İNCELEME: ÇATAL DİL
İNCELEME: ÇATAL DİL
Çatal Dil, William Golding'in Nobel Edebiyat Ödüllü, MÖ birinci yüzyılda geçen romanıdır.
Bu neredeyse her sayfası derslerle dolu, okuma zevki yüksek, tabiri caizse su gibi akıp giden romanımızın ana karakteri Arieka'dır.

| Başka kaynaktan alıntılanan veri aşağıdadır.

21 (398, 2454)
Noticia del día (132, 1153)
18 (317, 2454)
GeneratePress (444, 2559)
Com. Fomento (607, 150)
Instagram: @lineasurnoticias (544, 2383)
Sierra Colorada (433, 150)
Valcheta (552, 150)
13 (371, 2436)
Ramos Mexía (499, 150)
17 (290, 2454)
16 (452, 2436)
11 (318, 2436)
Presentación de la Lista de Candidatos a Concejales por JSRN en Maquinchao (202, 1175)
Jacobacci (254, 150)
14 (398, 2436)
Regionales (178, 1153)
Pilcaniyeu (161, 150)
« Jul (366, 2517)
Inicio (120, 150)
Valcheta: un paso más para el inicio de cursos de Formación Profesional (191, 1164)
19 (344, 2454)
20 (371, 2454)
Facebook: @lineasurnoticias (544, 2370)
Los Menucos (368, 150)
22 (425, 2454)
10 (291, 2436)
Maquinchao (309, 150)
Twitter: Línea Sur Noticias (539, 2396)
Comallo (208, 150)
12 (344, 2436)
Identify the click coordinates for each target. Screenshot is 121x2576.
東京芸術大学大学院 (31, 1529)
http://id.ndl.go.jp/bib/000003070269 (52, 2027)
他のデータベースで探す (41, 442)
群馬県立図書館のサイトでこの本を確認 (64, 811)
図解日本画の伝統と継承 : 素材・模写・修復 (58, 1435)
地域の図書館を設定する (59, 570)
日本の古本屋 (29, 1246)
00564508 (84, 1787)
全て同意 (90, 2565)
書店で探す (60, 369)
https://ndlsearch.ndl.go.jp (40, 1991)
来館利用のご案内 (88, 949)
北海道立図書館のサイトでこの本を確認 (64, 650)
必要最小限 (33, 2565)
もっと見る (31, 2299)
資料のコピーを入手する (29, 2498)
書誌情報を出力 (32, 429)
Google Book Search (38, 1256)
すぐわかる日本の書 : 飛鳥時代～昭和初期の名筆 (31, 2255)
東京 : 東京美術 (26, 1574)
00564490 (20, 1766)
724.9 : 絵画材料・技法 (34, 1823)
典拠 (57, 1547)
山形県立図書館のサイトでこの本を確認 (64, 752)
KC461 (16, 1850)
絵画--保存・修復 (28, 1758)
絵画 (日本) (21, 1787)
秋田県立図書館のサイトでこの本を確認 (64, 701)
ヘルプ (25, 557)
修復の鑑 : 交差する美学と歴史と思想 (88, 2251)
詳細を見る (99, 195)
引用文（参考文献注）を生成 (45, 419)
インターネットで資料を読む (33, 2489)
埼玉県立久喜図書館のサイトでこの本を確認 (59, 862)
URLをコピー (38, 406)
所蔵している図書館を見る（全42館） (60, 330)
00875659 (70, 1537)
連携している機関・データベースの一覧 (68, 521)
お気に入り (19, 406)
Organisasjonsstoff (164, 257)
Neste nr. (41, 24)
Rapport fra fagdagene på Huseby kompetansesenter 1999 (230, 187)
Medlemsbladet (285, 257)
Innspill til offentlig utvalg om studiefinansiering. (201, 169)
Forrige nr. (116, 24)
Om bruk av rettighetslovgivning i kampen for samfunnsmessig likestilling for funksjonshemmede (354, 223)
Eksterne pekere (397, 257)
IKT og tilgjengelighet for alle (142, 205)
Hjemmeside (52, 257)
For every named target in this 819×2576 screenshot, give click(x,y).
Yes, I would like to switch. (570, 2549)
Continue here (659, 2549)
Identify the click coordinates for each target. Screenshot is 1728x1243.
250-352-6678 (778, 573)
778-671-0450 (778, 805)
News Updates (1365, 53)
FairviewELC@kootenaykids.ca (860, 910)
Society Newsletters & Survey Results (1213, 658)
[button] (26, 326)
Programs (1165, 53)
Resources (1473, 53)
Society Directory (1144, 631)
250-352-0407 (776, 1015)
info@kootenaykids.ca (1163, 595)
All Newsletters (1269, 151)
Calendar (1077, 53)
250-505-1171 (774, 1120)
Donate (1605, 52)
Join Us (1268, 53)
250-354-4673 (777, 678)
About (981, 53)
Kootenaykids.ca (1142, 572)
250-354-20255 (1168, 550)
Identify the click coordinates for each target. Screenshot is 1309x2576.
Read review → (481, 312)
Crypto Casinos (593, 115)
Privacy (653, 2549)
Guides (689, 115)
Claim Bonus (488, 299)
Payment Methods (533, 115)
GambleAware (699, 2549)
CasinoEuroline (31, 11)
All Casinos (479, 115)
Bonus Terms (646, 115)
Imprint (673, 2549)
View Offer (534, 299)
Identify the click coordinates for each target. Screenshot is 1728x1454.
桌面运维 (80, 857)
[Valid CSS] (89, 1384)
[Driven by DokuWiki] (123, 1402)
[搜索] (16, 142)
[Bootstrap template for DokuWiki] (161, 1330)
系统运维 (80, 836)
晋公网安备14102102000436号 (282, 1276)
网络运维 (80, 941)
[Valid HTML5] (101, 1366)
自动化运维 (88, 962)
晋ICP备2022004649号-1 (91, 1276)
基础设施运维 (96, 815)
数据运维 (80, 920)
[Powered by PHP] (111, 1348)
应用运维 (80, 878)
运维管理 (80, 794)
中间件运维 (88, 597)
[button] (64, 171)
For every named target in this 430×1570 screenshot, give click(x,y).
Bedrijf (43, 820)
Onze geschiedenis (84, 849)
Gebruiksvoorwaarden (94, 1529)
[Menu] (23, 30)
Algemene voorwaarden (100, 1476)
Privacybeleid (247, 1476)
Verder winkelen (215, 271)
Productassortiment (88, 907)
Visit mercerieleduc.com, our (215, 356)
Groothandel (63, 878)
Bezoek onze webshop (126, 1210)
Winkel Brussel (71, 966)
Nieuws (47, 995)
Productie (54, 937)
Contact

Arieka, yaşlılığında hayatının 60 yılını gözden geçirerek çocukluğundan itibaren önemli anıları tabletlere aktarır. Biz de bu aktarılanları okuruz. Sevgisiz bir ailede yaşadığı için geçirdiği mutsuz çocukluğu ve kız çocuğu olarak dünyaya geldiği için son derece kısıtlı özgürlüğüyle hayatta büyük bir bıkkınlık yaşayan Arieka, bir gün Delphi şehrinin ünlü tapınağının Yüksek Rahip'i İonides tarafından Pythia olarak seçilir. Pythia'lar tanrı sözcüsüdür, Delphi şehrinde Apollon adına kehanette bulunurlar; insanların sorduğu cevaplara tanrı, Pythia'lar aracılığıyla cevap verir. Arieka da bu görevi yerine getirmek üzere evinden alınır. Seçilmesinin sebebi ise iki farklı hikayeye dayanır: Birincisi tavada neredeyse pişmek üzere olan balığın Arieka sayesinde suya atlayarak normal bir şekilde yüzmeye devam etmesi, diğeri ise evlerinde yaşayan bir kölenin hasta çocuğunun Arieka ona dokunduktan sonra iyileşmesi. İlk hikayenin doğruluğundan emin olmamakla birlikte, balığın suya atlayıp yüzdüğü kısmını sadece onu pişiren köle görmüştür, ikinci hikayeyi ise bizzat Arieka'nın gözünden görüyoruz.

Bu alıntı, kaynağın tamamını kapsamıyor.